March 23, 2016
Communications and Marketing
On Friday, March 11, 30 Saint Anselm College students headed to Essex, Mass., to connect over shared experiences at the "Preserving Unity Within Ourselves Retreat," a weekend-long student-led program.
Part of the Multicultural Center's Martin Luther King, Jr. celebratory programming, the entirely student-driven Unity Retreat was designed to open up conversation and connect a diverse group of students, representing difference races, ethnicities, languages, political beliefs, socioeconomic statuses, religious beliefs, and sexual orientation.
Communication and Spanish major India Barrows '16 created the retreat last year with two recent Saint Anselm graduates, Basirat Sanni '15 and Coraima Perez '15, to advocate for their fellow students. The founders felt it was important for underrepresented students (themselves included) to have an opportunity to share their own stories and experiences and hopefully, feel more connected to the college.
"We began this initiative because we believe that the best student representative is a fellow student," says Barrows. "No one can understand the student experience better than our own peers, so we really emphasized the importance of us as students running the program."
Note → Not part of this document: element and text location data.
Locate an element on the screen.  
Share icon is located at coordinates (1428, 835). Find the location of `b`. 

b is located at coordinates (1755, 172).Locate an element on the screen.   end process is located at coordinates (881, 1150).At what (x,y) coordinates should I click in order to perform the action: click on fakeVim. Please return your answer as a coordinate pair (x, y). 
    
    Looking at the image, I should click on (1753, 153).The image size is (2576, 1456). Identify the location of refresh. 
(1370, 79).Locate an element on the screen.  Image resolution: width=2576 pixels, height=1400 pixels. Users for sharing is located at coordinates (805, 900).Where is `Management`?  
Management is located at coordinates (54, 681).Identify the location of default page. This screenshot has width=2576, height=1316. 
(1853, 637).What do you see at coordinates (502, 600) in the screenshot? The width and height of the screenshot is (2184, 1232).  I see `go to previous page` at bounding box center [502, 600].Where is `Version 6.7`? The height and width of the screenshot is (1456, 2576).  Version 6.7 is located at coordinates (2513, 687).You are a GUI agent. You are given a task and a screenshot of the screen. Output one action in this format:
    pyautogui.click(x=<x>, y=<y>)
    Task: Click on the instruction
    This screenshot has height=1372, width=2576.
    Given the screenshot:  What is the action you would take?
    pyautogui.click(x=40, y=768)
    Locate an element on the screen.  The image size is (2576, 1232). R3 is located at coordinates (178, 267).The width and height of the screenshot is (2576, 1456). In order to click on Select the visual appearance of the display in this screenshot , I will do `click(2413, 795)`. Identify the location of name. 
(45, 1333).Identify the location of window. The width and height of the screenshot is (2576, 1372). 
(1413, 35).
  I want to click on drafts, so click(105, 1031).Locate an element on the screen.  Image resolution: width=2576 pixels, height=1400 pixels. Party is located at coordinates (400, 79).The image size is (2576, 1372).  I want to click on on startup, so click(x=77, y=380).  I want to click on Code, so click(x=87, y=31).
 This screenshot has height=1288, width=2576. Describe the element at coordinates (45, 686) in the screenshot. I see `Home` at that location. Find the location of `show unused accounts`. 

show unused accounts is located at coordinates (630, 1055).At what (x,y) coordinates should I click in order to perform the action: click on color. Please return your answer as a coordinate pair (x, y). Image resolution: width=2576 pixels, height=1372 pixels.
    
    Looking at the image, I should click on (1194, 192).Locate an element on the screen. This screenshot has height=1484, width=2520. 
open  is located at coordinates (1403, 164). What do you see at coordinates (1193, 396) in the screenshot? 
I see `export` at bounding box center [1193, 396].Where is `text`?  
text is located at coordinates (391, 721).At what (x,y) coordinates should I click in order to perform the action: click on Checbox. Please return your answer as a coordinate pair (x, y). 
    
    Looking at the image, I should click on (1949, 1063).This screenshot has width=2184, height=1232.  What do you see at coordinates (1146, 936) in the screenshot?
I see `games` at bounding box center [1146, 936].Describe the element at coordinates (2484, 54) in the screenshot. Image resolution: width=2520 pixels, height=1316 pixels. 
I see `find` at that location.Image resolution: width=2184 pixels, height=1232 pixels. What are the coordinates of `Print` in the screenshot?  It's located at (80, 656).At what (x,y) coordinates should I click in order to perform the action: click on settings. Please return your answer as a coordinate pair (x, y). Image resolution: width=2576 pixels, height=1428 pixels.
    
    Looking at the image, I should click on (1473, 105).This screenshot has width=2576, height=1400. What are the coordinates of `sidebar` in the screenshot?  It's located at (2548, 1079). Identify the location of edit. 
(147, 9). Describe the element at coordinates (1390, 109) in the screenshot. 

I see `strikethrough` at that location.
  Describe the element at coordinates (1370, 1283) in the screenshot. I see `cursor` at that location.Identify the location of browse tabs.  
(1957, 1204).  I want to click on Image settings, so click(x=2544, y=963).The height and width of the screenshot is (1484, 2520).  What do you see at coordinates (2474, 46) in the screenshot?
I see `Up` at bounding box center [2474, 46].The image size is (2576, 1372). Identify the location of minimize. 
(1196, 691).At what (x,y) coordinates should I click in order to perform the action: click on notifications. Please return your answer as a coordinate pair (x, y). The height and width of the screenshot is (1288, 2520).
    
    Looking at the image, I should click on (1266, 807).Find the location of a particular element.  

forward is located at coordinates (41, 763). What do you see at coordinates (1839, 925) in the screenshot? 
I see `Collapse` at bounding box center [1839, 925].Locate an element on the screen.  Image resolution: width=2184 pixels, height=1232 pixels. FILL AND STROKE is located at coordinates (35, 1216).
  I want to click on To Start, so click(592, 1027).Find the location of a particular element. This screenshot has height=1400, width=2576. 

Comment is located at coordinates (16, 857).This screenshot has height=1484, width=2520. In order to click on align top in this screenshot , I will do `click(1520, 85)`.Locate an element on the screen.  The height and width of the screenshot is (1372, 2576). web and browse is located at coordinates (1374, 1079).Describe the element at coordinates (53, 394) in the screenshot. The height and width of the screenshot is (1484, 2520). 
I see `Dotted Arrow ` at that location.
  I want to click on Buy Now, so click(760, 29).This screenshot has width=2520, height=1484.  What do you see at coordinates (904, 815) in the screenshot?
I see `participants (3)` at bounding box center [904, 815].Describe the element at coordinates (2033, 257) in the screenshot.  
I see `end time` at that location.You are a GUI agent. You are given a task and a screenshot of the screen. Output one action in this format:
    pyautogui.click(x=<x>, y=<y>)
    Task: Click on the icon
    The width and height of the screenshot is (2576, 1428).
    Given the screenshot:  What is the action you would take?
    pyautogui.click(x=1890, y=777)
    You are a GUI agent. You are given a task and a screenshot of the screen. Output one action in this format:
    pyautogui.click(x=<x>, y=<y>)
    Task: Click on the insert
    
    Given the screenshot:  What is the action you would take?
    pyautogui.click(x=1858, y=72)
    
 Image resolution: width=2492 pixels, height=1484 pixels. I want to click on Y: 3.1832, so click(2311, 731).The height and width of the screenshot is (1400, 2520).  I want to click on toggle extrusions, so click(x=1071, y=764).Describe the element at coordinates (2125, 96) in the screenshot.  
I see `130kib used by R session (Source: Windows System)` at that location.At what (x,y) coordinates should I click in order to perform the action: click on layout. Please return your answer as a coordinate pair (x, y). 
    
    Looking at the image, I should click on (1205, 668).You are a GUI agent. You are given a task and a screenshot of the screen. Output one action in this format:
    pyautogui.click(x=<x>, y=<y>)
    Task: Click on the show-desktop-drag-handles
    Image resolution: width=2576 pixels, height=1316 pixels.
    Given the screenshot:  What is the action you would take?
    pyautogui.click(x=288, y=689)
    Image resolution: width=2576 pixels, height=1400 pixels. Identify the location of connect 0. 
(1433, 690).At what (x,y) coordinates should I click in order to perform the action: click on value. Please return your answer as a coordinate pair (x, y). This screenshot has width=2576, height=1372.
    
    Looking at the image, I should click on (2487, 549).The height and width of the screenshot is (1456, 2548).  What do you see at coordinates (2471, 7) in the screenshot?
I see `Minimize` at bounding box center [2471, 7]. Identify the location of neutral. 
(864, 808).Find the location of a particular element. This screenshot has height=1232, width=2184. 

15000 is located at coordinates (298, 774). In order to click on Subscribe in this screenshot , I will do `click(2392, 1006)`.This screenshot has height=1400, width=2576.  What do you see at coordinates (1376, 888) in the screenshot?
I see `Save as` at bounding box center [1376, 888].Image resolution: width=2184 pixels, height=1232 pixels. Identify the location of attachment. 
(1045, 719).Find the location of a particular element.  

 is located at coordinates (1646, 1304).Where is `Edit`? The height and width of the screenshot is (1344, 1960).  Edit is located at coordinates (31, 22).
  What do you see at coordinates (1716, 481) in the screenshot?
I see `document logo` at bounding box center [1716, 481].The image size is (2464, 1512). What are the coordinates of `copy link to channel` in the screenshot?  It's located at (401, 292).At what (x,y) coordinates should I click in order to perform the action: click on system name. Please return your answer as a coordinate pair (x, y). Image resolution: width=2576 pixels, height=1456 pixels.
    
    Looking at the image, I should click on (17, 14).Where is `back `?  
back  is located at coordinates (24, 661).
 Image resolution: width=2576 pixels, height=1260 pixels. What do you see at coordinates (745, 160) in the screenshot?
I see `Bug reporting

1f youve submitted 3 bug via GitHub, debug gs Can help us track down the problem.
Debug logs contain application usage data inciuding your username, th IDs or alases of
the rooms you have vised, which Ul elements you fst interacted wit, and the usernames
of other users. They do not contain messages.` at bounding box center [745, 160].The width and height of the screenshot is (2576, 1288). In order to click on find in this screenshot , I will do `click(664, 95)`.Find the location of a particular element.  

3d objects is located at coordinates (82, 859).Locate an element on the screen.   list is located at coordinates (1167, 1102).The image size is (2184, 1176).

Each of the six student leaders led an activity based around a different topic of conversation, including being a woman of color, being a man of color, and gender roles. These subjects were discussed and reflected back to the themes of the experience of being underrepresented in the college community and as an individual of color in the United States.
Nursing major Jackie Parece ‘17 enjoyed the retreat and shared that the leaders did a great job facilitating in a way that ensured that everyone's voice was heard.
"I gained a better understanding of other people's perspectives on life and social controversies," says Parece. "I was able to hear stories from other participants about things I honestly didn't think happened in our country. Also, I met a lot of new people with similar ideas and views of the world as me."
Throughout the retreat, the leaders incorporated icebreakers, skits, and videos to support discussions and create a fun environment. In this established comfortable atmosphere, the leaders encouraged questions, moments of reflection, and participants to share their stories with their peers as they got to know one another.
At night, the students were surprised with a bonfire and s'mores and spent the following day at the beach.
"We were all having fun and skipping rocks," says Barrows, who says that that moment at the beach was her favorite. "I love being present, and in that moment, I was present."
Psychology major Lisette Labbe '18 felt that her favorite part of the retreat was when the group opened up about their personal experiences as students of color at Saint Anselm.
"I would recommend this retreat to anyone," says Labbe. "The student leaders were great and it really opened people's perspectives to the lives of other students on campus. Along with gaining new perspectives I also gained new friendships and deepened old ones."
International business and computer science major Sybille Legitime '18 found it valuable not only to participate in the discussion on women of color but also to hear from male participant's perspectives as well.
"The Unity Retreat allowed me to get to interact on a deeper level with students I knew and with others that were formerly strangers to me," says Legitime. "I learned how diverse Saint Anselm student's backgrounds could be, and I wasn't expecting to learn that. I would warmly recommend any student, no matter the racial, socioeconomic or gender background to participate in that experience. Going to the Unity Retreat is extremely rewarding because not only do you get to know others a bit better through conductive exchanges, but you also get to self-reflect and grow from it."